The construction project adopted Ecologically Sustainable Design (ESD) objectives to ensure the Meridian building would respond to and utilise external environmental conditions.  To help achieve the ESD objectives, designers referred to the Australian Green Star office building rating tool.

case study 5_photo2.jpgThe designers’ efforts to optimise energy use and year-round comfort included extensive use of natural light and ventilation, as well as insulation.  In the building, solar gains are controlled by active shading systems, while the natural air supply is sourced entirely from the outdoors.  These innovative features have been integrated into an overall passive design through the thermal mass properties of the building’s concrete shear wall core and other exposed concrete surfaces.

The designers of the Meridian building were aware that concrete walls, columns and floors have the capacity to store and release heat.  This function has the effect of regulating the internal environment by reducing and delaying the onset of peak temperatures, to create healthy working environments for the occupants and reduce energy consumption costs for building tenants and owners.  This can also be cost-effective if the concrete utilised is already part of the building’s structural components.

The use of exposed concrete as part of an integrated passive design to achieve low energy thermal comfort has been widely used in commercial offices throughout the UK and Europe.  The Meridian building’s focus on ESD, and its profile at the forefront of sustainable building design, should increase the understanding and appreciation of concrete’s thermal mass properties within New Zealand.

The Meridian building’s ESD credentials have also been increased by the use of Holcim New Zealand’s Duracem.  Duracem is blended cement with an iron blastfurnace slag content of around 65%.  The decision to utilise concrete containing a supplementary cementious material enabled a reduction in the Portland cement content and therefore an increase in the building’s “green” rating.  

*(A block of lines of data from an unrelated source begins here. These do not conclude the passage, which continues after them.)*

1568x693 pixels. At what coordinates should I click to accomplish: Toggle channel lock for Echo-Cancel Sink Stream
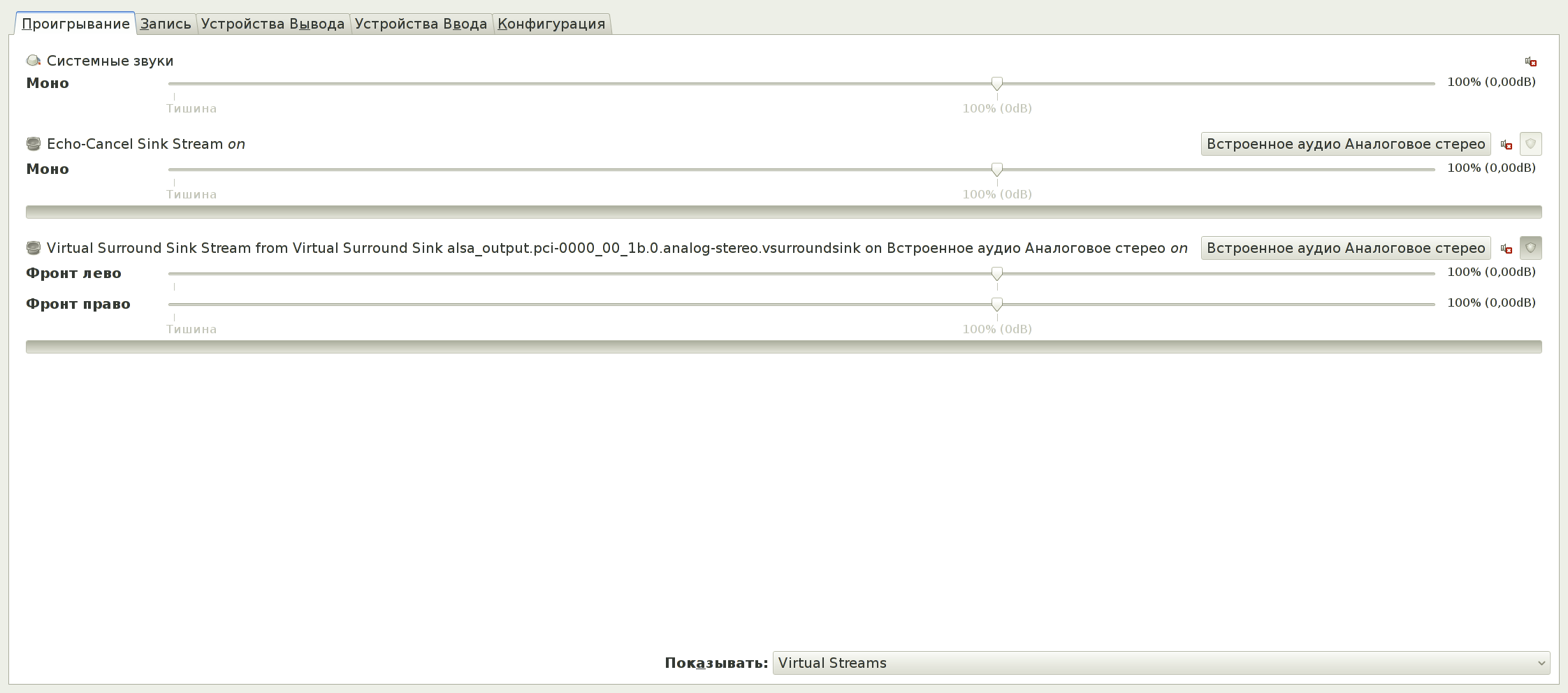coord(1530,144)
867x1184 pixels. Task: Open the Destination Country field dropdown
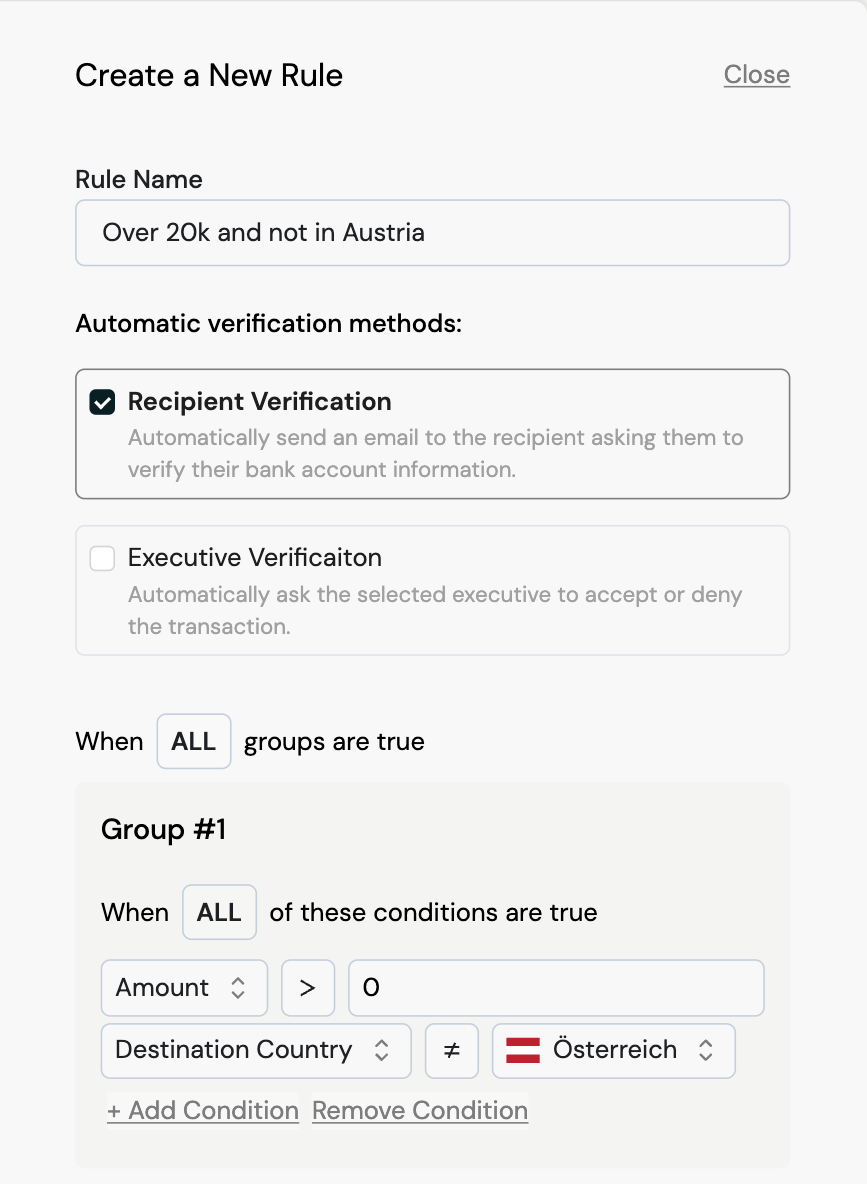click(x=255, y=1050)

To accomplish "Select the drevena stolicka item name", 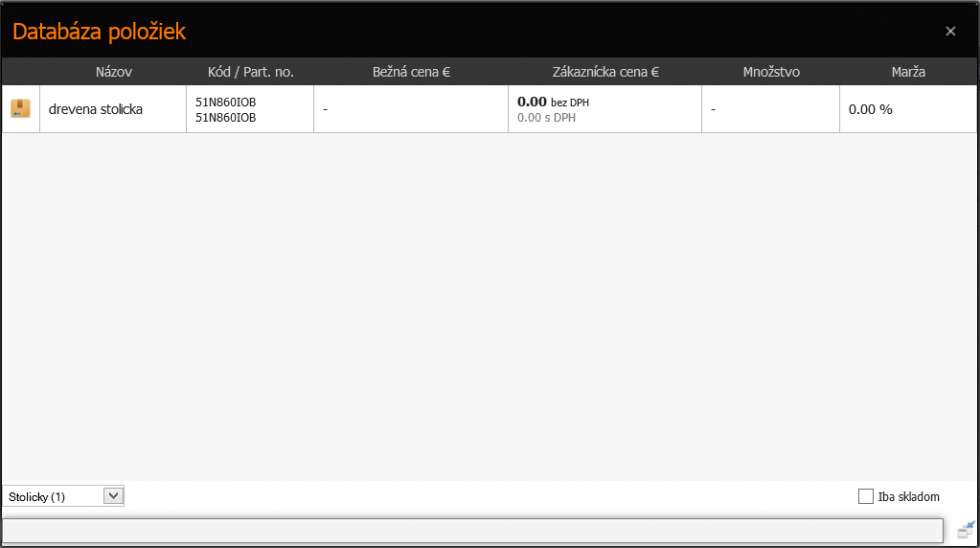I will [x=96, y=109].
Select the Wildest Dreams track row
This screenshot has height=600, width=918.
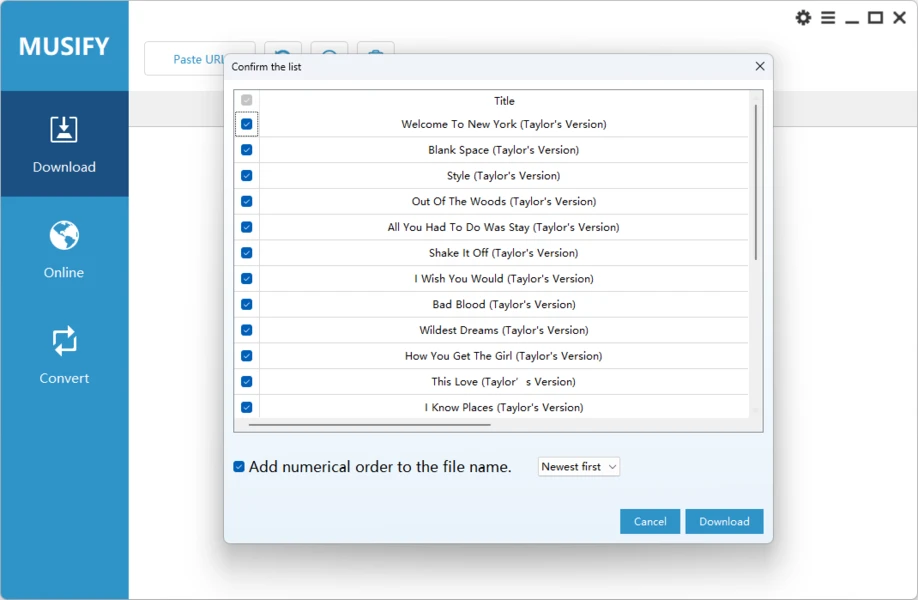504,330
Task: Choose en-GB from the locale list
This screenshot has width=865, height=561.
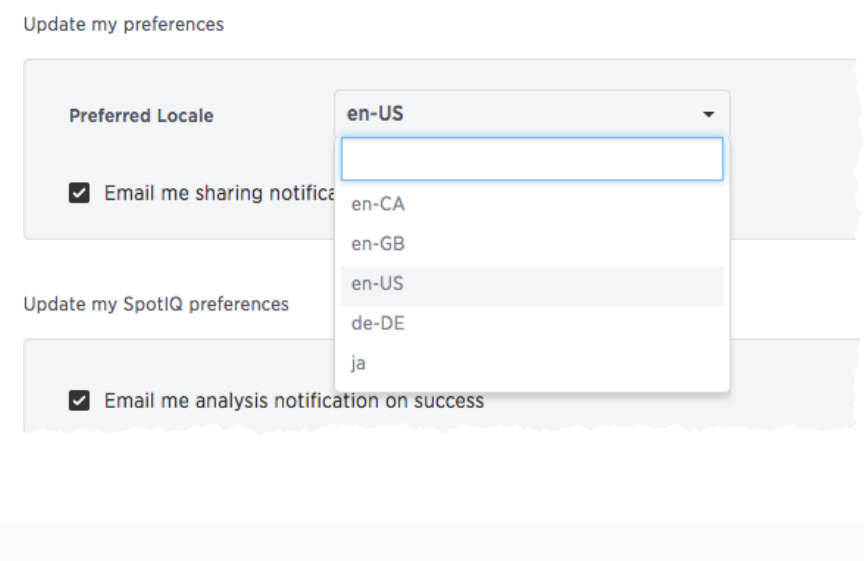Action: coord(532,244)
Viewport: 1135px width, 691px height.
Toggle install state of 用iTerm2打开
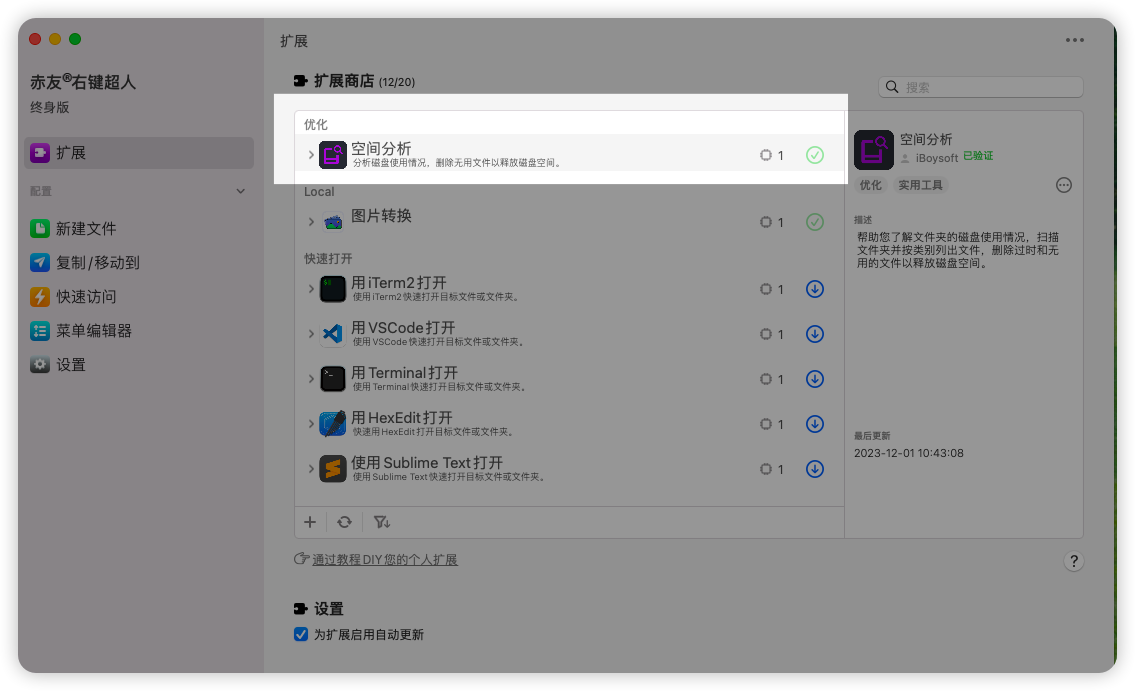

Used in the Meridian building’s jump-formed concrete shear core and the external precast elements, Duracem’s unique blend reduced the permeability of the concrete, inhibiting chloride ions from reaching and corroding the reinforcing steel, and therefore preventing any resulting expansion, cracking and spalling of the concrete.  Duracem cement was also used in the Meridian building’s concrete piles, which are submerged to a depth of around 18m.
 
The Meridian building has created a new environmental performance benchmark for New Zealand’s commercial buildings.  To help realise the objectives of their sustainable design philosophy, the building’s planners have looked towards concrete’s thermal mass properties and the benefits of concrete incorporating an SCM, such as blastfurnace slag.